■ Exercise ■
Retype all of the records shown beneath this task, exactly as they stand.

■ Data to process ■
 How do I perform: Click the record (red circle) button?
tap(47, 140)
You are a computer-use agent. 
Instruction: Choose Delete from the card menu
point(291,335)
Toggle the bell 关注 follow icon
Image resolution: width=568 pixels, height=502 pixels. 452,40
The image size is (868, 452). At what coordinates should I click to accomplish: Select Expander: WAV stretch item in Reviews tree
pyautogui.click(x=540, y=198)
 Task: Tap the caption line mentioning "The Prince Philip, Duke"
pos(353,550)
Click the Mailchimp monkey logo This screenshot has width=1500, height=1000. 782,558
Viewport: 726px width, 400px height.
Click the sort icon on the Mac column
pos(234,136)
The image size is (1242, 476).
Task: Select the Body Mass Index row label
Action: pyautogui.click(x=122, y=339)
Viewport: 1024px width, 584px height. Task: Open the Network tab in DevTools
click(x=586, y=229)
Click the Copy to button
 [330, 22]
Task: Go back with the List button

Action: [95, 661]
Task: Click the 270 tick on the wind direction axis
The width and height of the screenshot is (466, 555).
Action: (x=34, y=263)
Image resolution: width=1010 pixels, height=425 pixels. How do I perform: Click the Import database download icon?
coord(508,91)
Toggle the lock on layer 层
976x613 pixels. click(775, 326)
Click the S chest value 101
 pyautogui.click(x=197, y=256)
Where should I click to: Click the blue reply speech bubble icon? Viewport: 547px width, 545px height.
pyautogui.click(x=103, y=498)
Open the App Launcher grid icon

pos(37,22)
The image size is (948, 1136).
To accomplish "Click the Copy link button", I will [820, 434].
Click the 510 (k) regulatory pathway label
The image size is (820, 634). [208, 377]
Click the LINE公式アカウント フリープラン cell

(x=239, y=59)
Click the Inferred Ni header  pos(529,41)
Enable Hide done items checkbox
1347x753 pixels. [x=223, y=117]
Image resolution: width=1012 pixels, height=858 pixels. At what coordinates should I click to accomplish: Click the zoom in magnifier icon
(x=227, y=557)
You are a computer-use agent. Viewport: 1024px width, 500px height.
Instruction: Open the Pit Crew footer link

■ Exercise answer ■
 How do I perform: Click the record (red circle) button?
tap(47, 140)
You are a computer-use agent. 
Instruction: Choose Delete from the card menu
point(291,335)
Toggle the bell 关注 follow icon
Image resolution: width=568 pixels, height=502 pixels. 452,40
The image size is (868, 452). At what coordinates should I click to accomplish: Select Expander: WAV stretch item in Reviews tree
pyautogui.click(x=540, y=198)
 Task: Tap the caption line mentioning "The Prince Philip, Duke"
pos(353,550)
Click the Mailchimp monkey logo This screenshot has width=1500, height=1000. 782,558
Viewport: 726px width, 400px height.
Click the sort icon on the Mac column
pos(234,136)
The image size is (1242, 476).
Task: Select the Body Mass Index row label
Action: pyautogui.click(x=122, y=339)
Viewport: 1024px width, 584px height. Task: Open the Network tab in DevTools
click(x=586, y=229)
Click the Copy to button
 [330, 22]
Task: Go back with the List button

Action: [95, 661]
Task: Click the 270 tick on the wind direction axis
The width and height of the screenshot is (466, 555).
Action: (x=34, y=263)
Image resolution: width=1010 pixels, height=425 pixels. How do I perform: Click the Import database download icon?
coord(508,91)
Toggle the lock on layer 层
976x613 pixels. click(775, 326)
Click the S chest value 101
 pyautogui.click(x=197, y=256)
Where should I click to: Click the blue reply speech bubble icon? Viewport: 547px width, 545px height.
pyautogui.click(x=103, y=498)
Open the App Launcher grid icon

pos(37,22)
The image size is (948, 1136).
To accomplish "Click the Copy link button", I will [820, 434].
Click the 510 (k) regulatory pathway label
The image size is (820, 634). [208, 377]
Click the LINE公式アカウント フリープラン cell

(x=239, y=59)
Click the Inferred Ni header  pos(529,41)
Enable Hide done items checkbox
1347x753 pixels. [x=223, y=117]
Image resolution: width=1012 pixels, height=858 pixels. At what coordinates should I click to accomplish: Click the zoom in magnifier icon
(x=227, y=557)
You are a computer-use agent. Viewport: 1024px width, 500px height.
Instruction: Open the Pit Crew footer link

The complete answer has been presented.